Records for locating described items
____

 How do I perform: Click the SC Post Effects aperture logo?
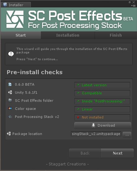[x=15, y=19]
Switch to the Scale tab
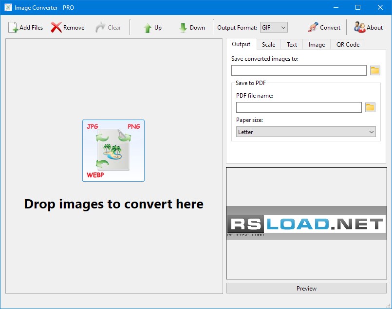 pos(269,44)
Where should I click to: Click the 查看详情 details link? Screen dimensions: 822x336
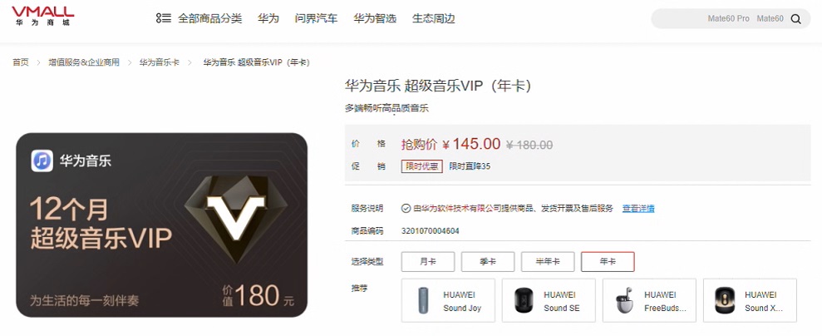click(638, 208)
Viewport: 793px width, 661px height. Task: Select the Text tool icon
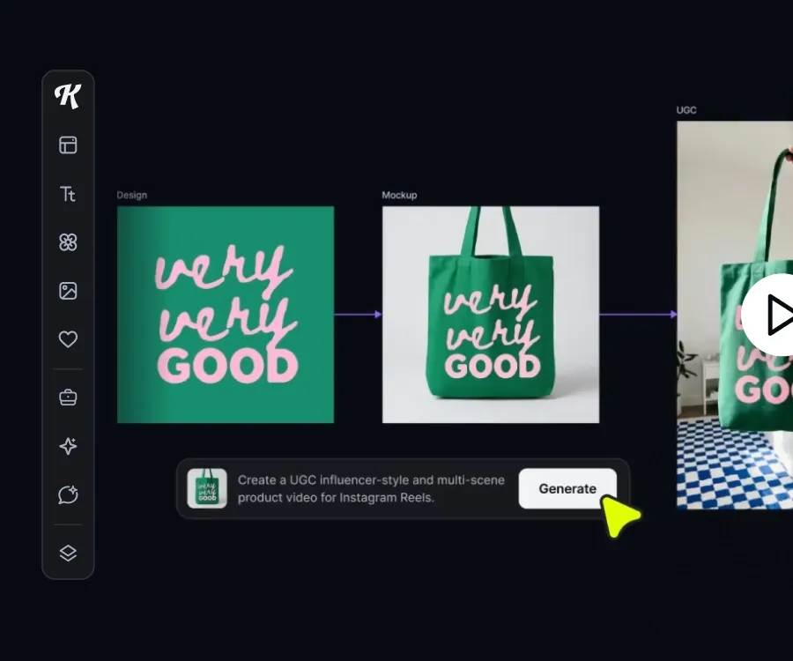pyautogui.click(x=68, y=194)
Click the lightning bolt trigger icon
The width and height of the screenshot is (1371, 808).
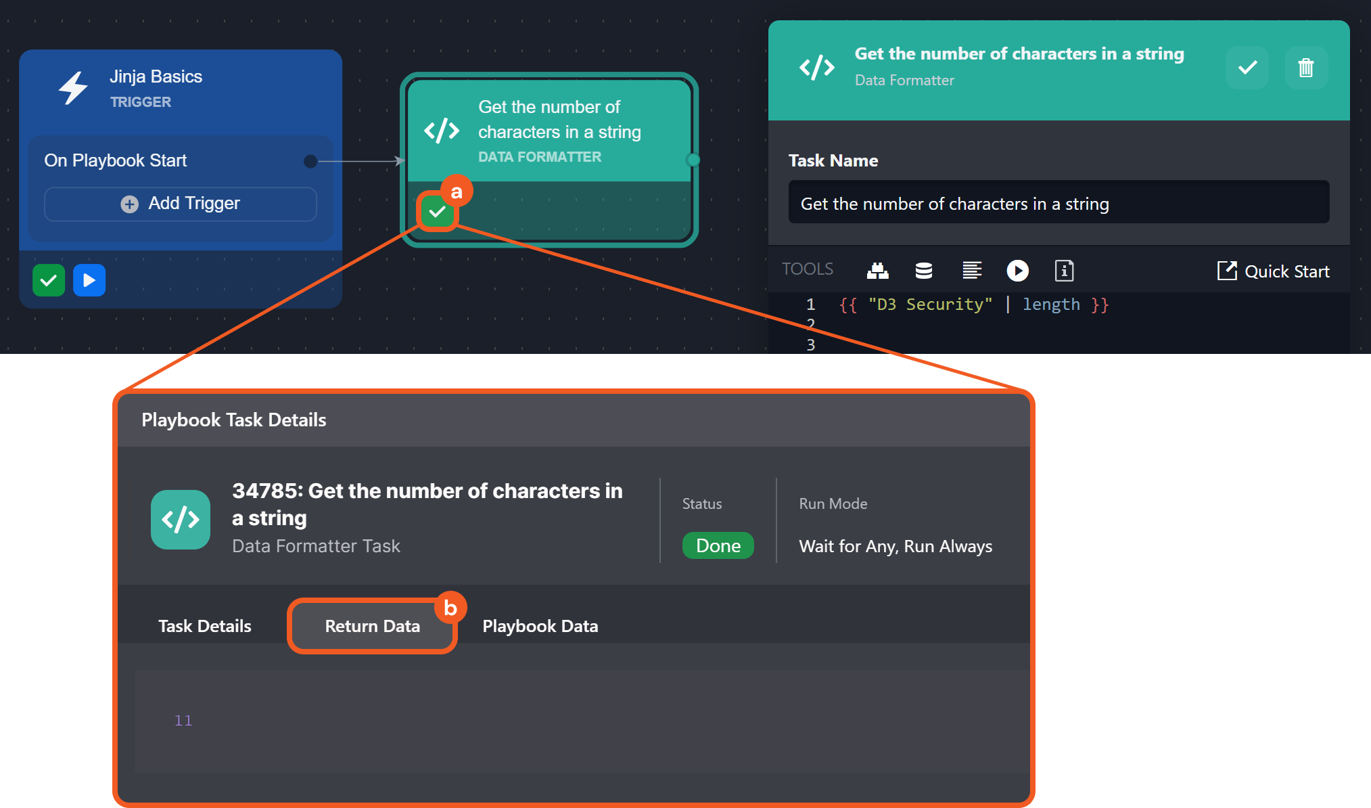tap(73, 88)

____

DO THIS:
Rewrite every line of the listing above, including the requests, and raise each coordinate in the answers by 103. Leave the pictures out.

REPLY TO THE TASK:
 How do I perform: Click the SC Post Effects aperture logo?
[x=118, y=122]
Switch to the Scale tab
 pos(372,147)
Where should I click to: Click the 查看详情 details link? Screen dimensions: 822x336
click(741, 311)
Viewport: 793px width, 661px height. Task: Select the Text tool icon
pyautogui.click(x=171, y=297)
Click the lightning bolt trigger icon
The width and height of the screenshot is (1371, 808).
tap(176, 191)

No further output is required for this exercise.